京都東山区に建つホステルの計画。敷地は中心部から離れた住宅地の中にある。周辺ではぽつぽつと、ゲストハウスやカフェなど観光客向けの施設が新しくオープンしている様子が目につく。インバウンドが急増していく一方で、高齢化によって空き家や空き店舗が増加するという状況が結びつき、住宅地が住民と観光客が入り混じる場所に変化しているようだ。そこに建つホステルはどんなものであるべきだろうか。例えば、目新しい建物を建てることによって、観光客の注目を集め、集客力を高めるという戦略がありえる。しかしそれでは、住民と他所者という対立的な図式を強調してしまい、お互いにとっていい環境はつくれない。むしろその建物が建つことによって住民と観光客が良好な関係を築ける場所にしたい。そのために、住民が普段慣れ親しんだ住宅のようにつくり、観光客はそこに泊まって地域の暮らしを追体験できるようにしてはどうか。近隣の住宅、それは町家である。町家という建築形式を拠り所にして、住民も観光客も共に暮らす。町家に暮らす観光都市である。

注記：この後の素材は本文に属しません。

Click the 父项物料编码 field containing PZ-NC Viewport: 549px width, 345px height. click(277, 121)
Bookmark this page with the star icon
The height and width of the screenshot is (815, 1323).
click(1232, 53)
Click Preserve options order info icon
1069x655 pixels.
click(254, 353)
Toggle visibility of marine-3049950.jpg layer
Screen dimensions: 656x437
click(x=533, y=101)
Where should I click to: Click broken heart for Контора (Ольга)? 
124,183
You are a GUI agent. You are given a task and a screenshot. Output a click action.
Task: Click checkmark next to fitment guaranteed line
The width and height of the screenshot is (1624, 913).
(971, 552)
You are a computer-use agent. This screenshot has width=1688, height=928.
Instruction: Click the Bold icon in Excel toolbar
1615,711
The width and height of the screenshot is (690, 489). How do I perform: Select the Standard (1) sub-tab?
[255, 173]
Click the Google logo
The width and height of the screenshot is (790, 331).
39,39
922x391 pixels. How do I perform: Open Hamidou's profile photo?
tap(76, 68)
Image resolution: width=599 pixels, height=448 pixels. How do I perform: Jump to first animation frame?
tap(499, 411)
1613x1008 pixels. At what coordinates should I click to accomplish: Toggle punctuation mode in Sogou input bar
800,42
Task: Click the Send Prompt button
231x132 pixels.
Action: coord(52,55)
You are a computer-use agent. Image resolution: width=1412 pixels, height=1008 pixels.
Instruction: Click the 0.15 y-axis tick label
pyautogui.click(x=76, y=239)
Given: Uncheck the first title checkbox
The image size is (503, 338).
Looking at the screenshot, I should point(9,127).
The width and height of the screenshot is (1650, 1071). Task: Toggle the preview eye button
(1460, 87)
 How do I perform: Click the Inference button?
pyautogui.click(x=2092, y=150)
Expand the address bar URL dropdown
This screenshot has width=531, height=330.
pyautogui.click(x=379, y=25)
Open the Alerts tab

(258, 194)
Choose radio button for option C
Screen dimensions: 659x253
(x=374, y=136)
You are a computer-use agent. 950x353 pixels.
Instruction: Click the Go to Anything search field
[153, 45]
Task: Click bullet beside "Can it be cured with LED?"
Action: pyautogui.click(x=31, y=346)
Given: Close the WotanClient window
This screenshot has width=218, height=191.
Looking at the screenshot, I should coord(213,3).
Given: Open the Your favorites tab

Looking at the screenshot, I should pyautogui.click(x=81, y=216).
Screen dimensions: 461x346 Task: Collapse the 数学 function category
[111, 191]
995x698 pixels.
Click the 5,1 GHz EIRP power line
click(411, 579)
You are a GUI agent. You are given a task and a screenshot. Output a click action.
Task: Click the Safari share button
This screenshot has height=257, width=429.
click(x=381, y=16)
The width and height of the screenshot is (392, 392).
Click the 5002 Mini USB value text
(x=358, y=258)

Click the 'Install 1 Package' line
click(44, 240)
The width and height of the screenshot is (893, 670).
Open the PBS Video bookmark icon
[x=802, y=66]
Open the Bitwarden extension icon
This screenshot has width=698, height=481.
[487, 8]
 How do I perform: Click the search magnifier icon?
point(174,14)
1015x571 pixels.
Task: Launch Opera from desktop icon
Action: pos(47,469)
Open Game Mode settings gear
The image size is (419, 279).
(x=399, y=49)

敷地は間口6m、奥行き35mのいわゆるウナギの寝床と呼ばれる形状で、美観地区の指定を受けている。十分な採光、通風を確保するために、建物を東棟と西棟の2棟に分け、中庭を介して並ぶ構成とした。両棟を繋ぐように通り庭を設け、そこに面して東棟1階にはホステルの入口、西棟1階にテナントを計画。2階は奥行きのある形状を利用して、二段ベッドが反復するドミトリー形式の客室とした。通り庭には吹き抜けと天窓を設け、町家の特徴である水平方向への連続だけでなく垂直方向への視線の抜けを確保。これによって2階の客室や奥のテナントへ向かう人の視線が行き交うようになり、用途がハイブリッドした町家の中心的な場として通り庭が位置付けられた。水平方向の連続性と高い耐震性を両立するために構造はSE構法を採用し、短手に壁の少ないプランを実現している。特にテナント部は後から壁を足して、3店舗まで増やせる計画となっている。また、施主が材木会社であったことから、製品にしづらい材料や現場での端材を内装や外装に転用した。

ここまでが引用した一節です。